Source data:
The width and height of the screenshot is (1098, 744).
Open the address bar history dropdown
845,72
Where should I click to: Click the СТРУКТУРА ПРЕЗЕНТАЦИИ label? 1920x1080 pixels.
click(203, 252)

...

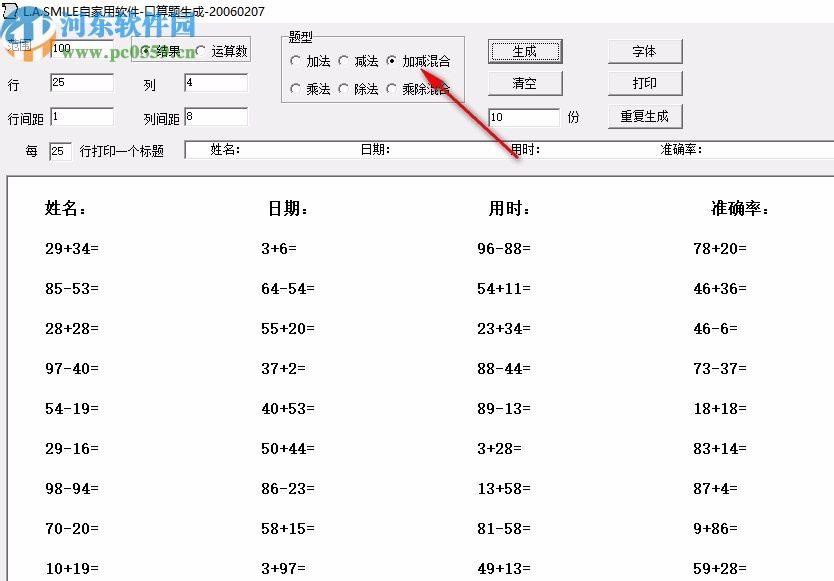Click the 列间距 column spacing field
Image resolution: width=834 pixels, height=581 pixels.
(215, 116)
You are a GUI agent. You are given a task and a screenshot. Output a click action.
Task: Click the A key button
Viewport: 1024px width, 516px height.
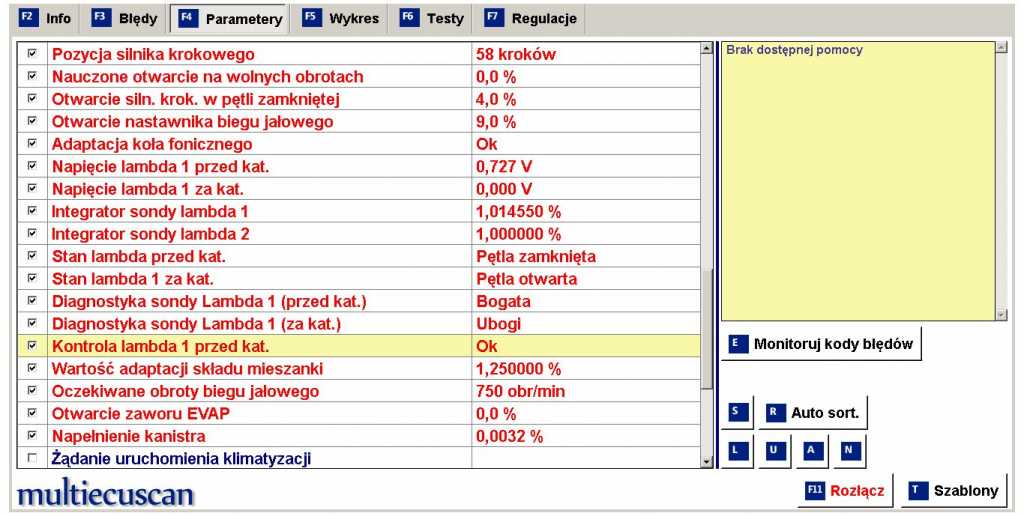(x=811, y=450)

◆ WHAT THE EXERCISE ASKS:
Each line that contains the string "screenshot" counts once; report how many such lines the entries have, giving only the number.

◆ TASK RESPONSE:
2